Training stories show that the outer-inner alignment breakdown is not fundamental; we could have a training story that doesn’t attempt to specify an objective that is desirable to optimize, and doesn’t attempt to train a model to optimize the specific objective, and that model could perform desirable behavior.
- I enjoyed skimming this post on the topic

Do training stories capture all possible ways of addressing AI safety?

Training stories are pretty general, but no. They can’t handle things like the following:
- Proposals for building safe AGI without a training step (e.g. non-ML stuff like explicit hierarchical planning)
- Proposals to build safe AGI that attempt to develop confidence in the safety of the final model without a mechanistic story for what it is doing
- Proposals to reduce AI X-risk that don’t involve building safe AGI (e.g. persuading AI researchers not to build AGI because it is dangerous)

In The Plan − 2022 Update, John Wentworth says:

I expect we’ll also see more discussion of end-to-end alignment strategies based on directly reading and writing the internal language of neural nets.… Since such strategies very directly handle/sidestep the issues of inner alignment, and mostly do not rely on a reward signal as the main mechanism to incentivize intended behavior/internal structure, I expect we’ll see a shift of focus away from convoluted training schemes in alignment proposals.

It’s not clear to me whether interventions like “reading and writing the internal language of neural nets” are supposed to fit within training stories. John does seem to be suggesting that the main part of these alignment proposals is not how the models are trained.

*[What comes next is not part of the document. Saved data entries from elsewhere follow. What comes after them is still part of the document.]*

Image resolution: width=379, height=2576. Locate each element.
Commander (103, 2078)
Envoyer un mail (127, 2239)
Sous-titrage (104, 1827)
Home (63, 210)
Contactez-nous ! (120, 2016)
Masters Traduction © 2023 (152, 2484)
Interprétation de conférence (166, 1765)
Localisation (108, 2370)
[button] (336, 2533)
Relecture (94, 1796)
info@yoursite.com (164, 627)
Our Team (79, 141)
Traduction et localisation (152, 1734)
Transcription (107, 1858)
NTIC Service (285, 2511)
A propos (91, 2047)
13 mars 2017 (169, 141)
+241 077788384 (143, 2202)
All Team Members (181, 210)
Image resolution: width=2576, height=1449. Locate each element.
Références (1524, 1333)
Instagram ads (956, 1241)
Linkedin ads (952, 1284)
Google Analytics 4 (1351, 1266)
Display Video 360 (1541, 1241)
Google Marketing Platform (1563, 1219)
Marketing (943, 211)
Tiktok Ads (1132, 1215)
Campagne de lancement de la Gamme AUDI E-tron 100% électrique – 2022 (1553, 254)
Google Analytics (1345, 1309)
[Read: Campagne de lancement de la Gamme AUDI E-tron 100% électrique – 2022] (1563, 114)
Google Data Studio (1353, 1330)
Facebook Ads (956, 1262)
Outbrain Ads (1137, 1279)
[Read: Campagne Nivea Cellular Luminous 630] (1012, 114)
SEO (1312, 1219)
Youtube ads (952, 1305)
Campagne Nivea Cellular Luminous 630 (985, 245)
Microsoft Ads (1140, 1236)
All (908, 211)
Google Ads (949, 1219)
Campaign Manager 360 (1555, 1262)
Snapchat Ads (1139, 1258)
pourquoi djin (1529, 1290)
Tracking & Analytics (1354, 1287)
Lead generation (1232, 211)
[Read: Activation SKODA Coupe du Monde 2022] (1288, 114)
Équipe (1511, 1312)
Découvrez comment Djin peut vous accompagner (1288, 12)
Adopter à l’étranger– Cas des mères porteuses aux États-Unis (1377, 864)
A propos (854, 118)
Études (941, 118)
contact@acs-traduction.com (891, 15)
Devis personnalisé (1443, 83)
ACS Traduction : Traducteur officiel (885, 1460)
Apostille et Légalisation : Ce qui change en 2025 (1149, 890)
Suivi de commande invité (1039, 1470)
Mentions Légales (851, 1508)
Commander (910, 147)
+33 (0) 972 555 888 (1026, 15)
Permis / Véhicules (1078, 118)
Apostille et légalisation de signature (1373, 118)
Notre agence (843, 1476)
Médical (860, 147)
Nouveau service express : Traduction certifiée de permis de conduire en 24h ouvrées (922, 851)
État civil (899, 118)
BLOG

Evaluating proposals for building safe advanced AI

We’ve seen how training stories are constructed, but how should we evaluate a training story? 4 criteria for AGI training stories (not all training stories):
1. Training goal alignment: Are all models that meet the training goal good for the world?
2. Training goal competitiveness: Are models that meet the training goal competent enough to not be surpassed and obsoleted by other models?
3. Training rationale alignment: Would the training setup actually produce a model that meets the training goal?
4. Training rationale competitiveness: Is it feasible to implement the described training setup? (Possible reason why not is “requires much more compute/data than alternate training setups.”)

Case study: Microscope AI

Training setup:
- (Evan includes the training setup within the training story (specifically the rationale), but it seems to me like the proposal is the proposed training setup, and then the training story needs to be told about the setup?)
- Self-supervised learning on a large diverse dataset, while using transparency tools during training to check that the correct training goal (see below) is being learned.
Training story:
- Goal: Get a purely predictive model that uses human-understandable concepts for prediction.
  - No internal optimization
  - Once we have this model, we can use interpretability tools to figure out how it is predicting, and we can gain insights that humans can learn from and utilize for improved decision-making.
- Rationale:
  - Hopefully, the simplicity biases push self-supervised learning to learn a purely predictive model that doesn’t perform optimization, and that uses human-understandable concepts.
  - The transparency tools are mainly for catching dangerous agentic optimization and halting the training process if such processes are found.
Evaluation:
- Goal alignment: Whether or not a pure predictor is safe is more complicated than it may seem, due to self-referential things. The exact way the goal is specified may be able to rule out these concerns.
- Goal competitiveness: Couple factors to consider here.
  - Interpretability tools need to be capable of extracting actually useful info from the model. This might not work, especially if we want info for effective sequential decision-making while the model was just a pure predictor.
  - This requires that humanity is ok with not building useful agentic systems, and improved understanding and decision-making are enough.
    - I kind of doubt that improved understanding and decision-making are enough.
- Rationale alignment:
  - Would self-supervised learning actually produce a pure predictor? One cause for concern is that the world includes optimizers (such as humans, at least sometimes), and we would want this predictor to be capable of making predictions about what those optimizers will do. Training a model to be able to internally model optimizers well enough to predict them may just cause the model to learn to optimize internally.
  - Using transparency tools to prevent the model learning optimization (by throwing out models that are found to be optimizers, or by training against the transparency tools) could be bad, as it may result in deceptive optimizers which fool the transparency tools.
  - The model is also supposed to use human-understandable concepts, which may not work given that cat classifiers don’t use human-like visual heuristics. Maybe human-like-abstraction-use looks like this, which is good near AGI and bad for superintelligence:
- Rationale competitiveness:
  - Self-supervised learning is a dominant ML paradigm, so pretty competitive. Using transparency tools might slow things down and reduce competitiveness; advancing automated interpretability would help.
This is a better analysis of Microscope AI than the one in 11 proposals, because instead of trying to evaluate it according to outer alignment and other concepts that don’t really apply, the proposal is evaluated on its own terms.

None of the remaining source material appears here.